A student argues Universal Grammar must be wrong because languages differ so much, not understanding that UG proposes abstract principles with parameters, not identical surface grammars.
How to fix it
Read primary sources carefully and understand the specific claims: innate language faculty, poverty of the stimulus argument, principles and parameters. Then evaluate the evidence on both sides.
Poor time management on linguistics exams
Students spend too long on data analysis problems and run out of time for shorter definitional questions, or vice versa.
A student spends 40 minutes on a single phonology problem and leaves three short-answer questions blank.
How to fix it
Survey the entire exam first and allocate time proportional to point values. For data analysis problems, set a time limit and move on if stuck, returning later.
Quick Self-Check
- Can you analyze a sentence from a non-standard dialect without judging it as 'wrong'?
- Can you transcribe a spoken word into IPA without looking at its spelling?
- Can you draw a syntax tree for a sentence you have never seen before using constituency tests?
- Can you distinguish between allophones and separate phonemes given a data set?
- Can you identify morphemes in a word from an unfamiliar language using systematic comparison?
Pro Tips
- ✓Practice IPA transcription for 10 minutes every day -- it is a physical skill that requires regular training, not just conceptual understanding.

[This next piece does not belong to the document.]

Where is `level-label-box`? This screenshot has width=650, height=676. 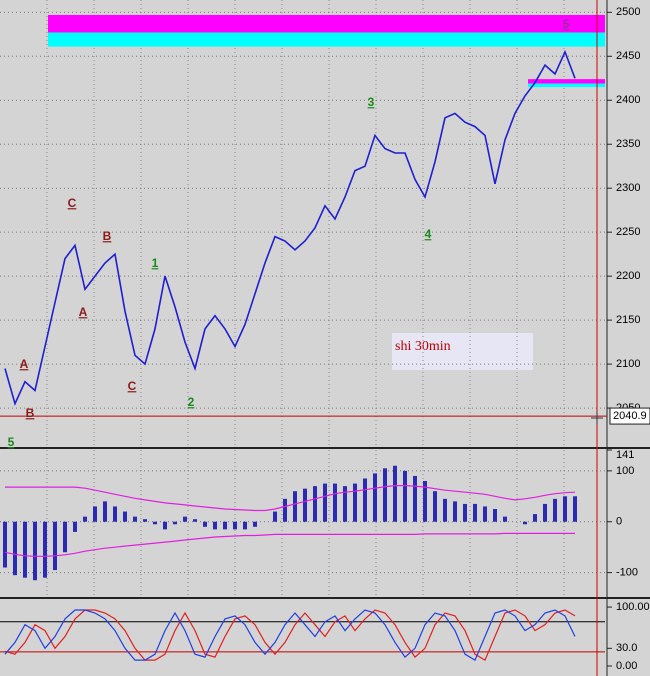
level-label-box is located at coordinates (630, 416).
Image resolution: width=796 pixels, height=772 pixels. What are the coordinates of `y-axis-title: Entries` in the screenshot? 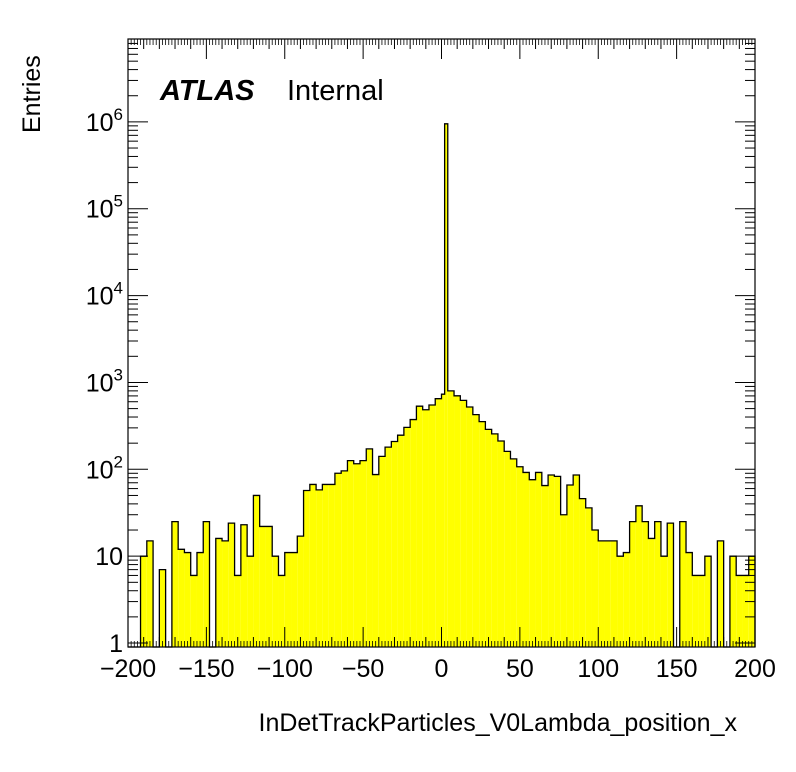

- ✓Work through problem sets from languages you don't speak. Cross-linguistic problems are the best test of whether you truly understand a concept.
- ✓Read primary linguistics papers (Labov, Chomsky, Lakoff) alongside your textbook to see how arguments are actually constructed in the field.
- ✓Use the 'teach it back' method: explain a concept like complementary distribution to a non-linguist friend. If you can't make it clear, you don't understand it well enough.
- ✓Keep a linguistic observation journal. When you notice something interesting about how people actually speak, write it down and analyze it using the tools from class.